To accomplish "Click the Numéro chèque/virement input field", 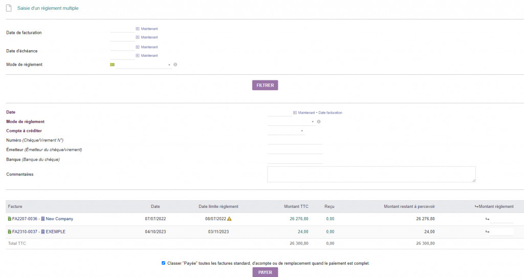I will click(295, 140).
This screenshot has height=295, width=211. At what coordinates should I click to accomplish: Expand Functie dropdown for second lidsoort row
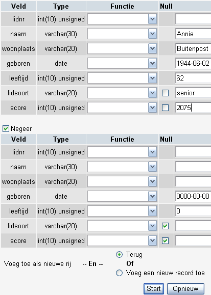click(x=122, y=226)
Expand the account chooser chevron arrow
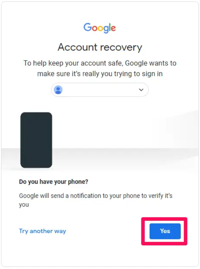This screenshot has width=200, height=269. [x=141, y=90]
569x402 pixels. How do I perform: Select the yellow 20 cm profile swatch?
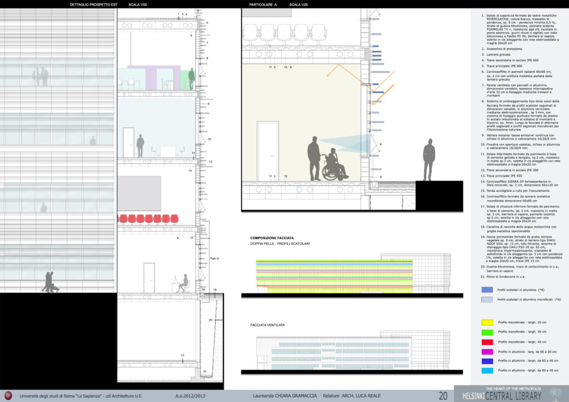click(487, 322)
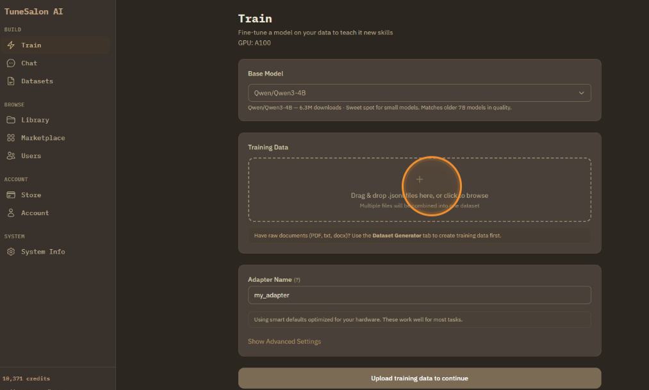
--------------------------------------------------
- **Work to complete**
The line that contains "569x402 pixels. How" begins the part to retype, and the last line of the records above ends it. Retype both and everything between, exactly, without the pictures.

- **Answer to this task**
569x402 pixels. How do I perform: Select the yellow 20 cm profile swatch?
click(487, 322)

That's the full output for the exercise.